* **Exercise objective**: Copy every line of the listing below word for word, leaving out the pictures.

* **Stored data**:

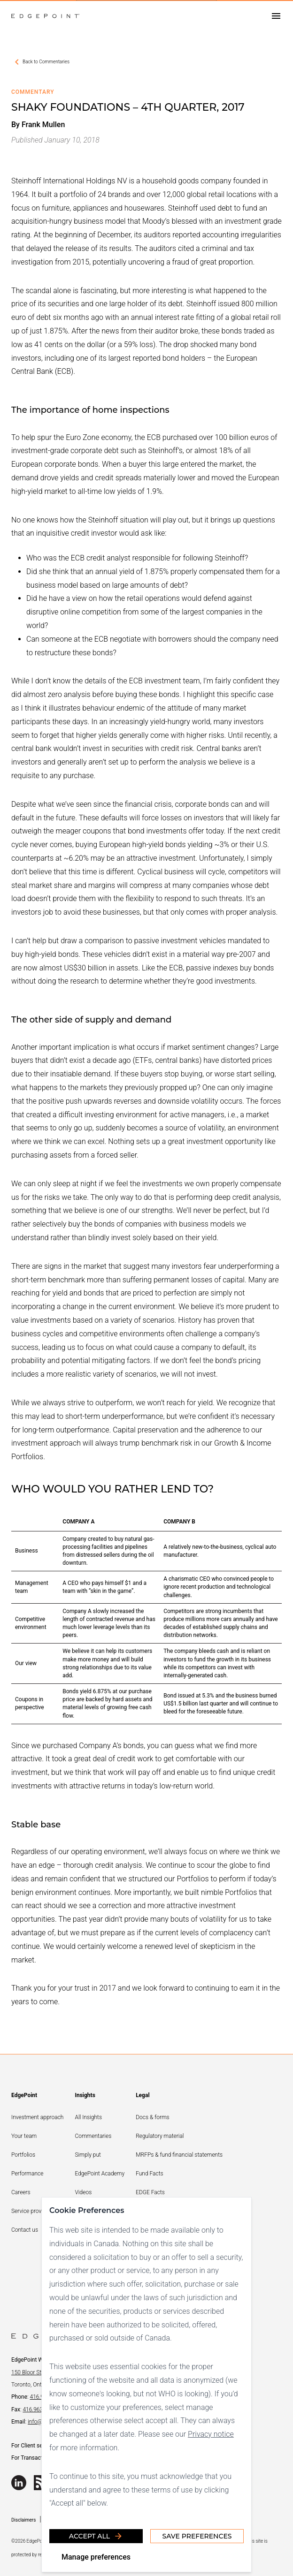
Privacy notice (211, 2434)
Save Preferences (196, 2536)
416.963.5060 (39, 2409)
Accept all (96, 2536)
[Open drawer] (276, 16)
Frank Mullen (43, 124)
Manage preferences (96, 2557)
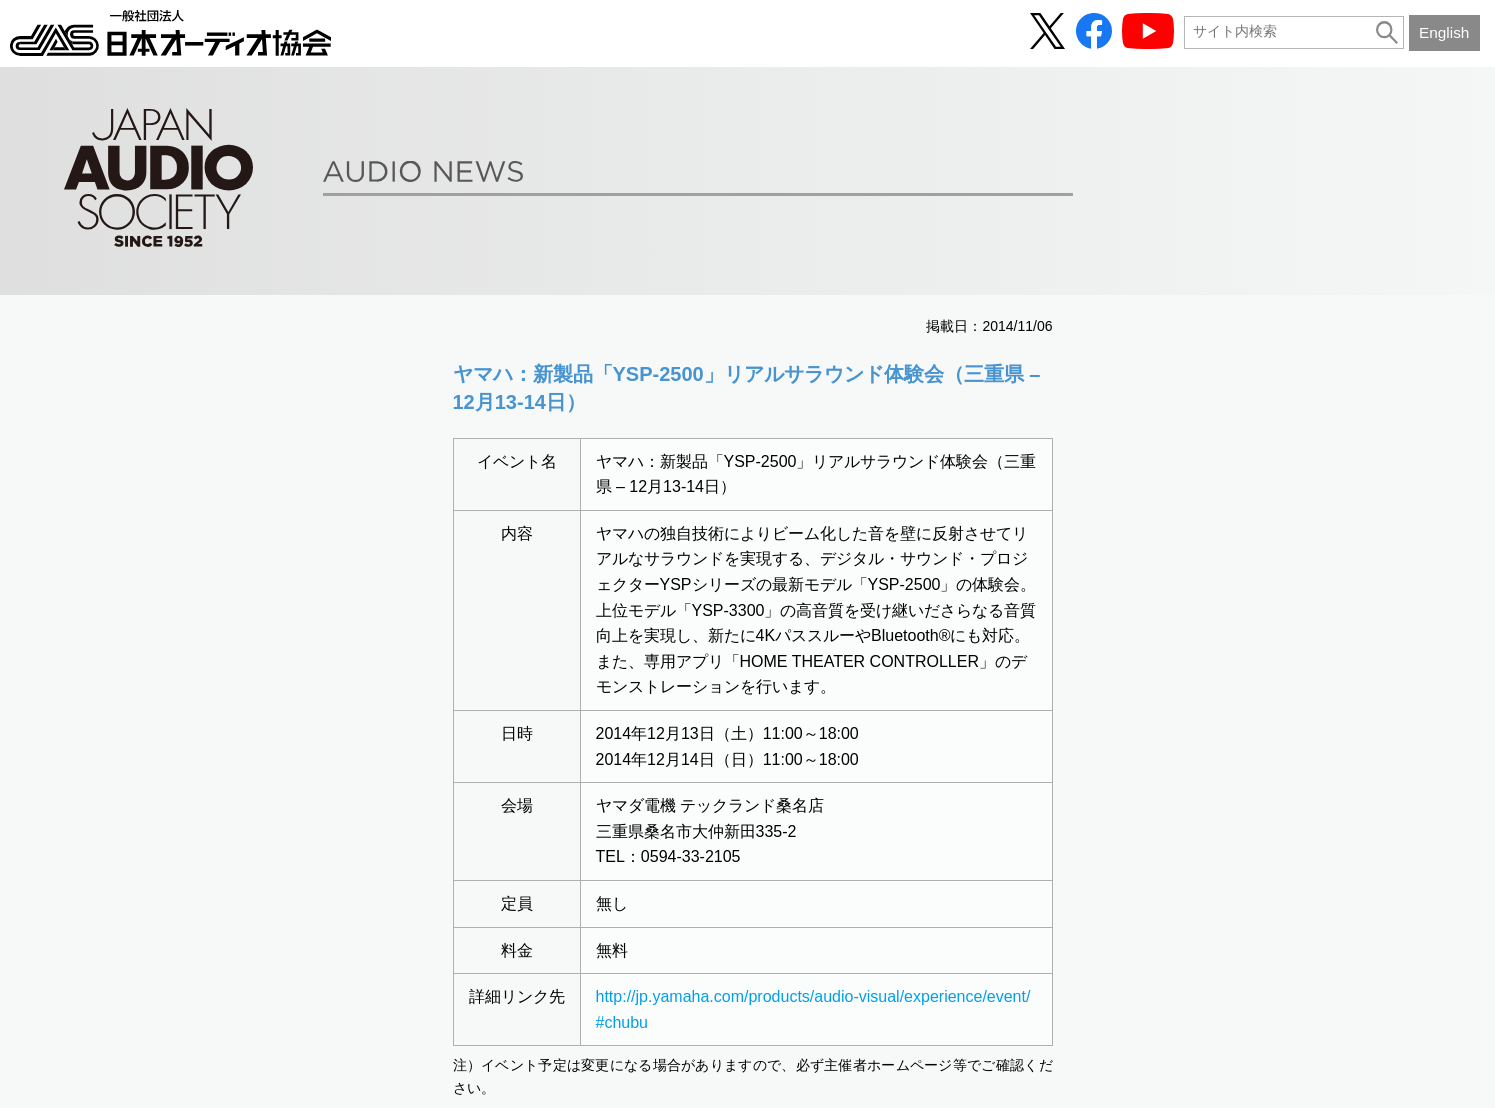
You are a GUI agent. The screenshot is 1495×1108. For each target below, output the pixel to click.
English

* **The answer**:
Privacy notice (211, 2434)
Save Preferences (196, 2536)
416.963.5060 (39, 2409)
Accept all (96, 2536)
[Open drawer] (276, 16)
Frank Mullen (43, 124)
Manage preferences (96, 2557)
You are a GUI agent. The screenshot is 1495×1108. For each target below, output the pixel to click.
English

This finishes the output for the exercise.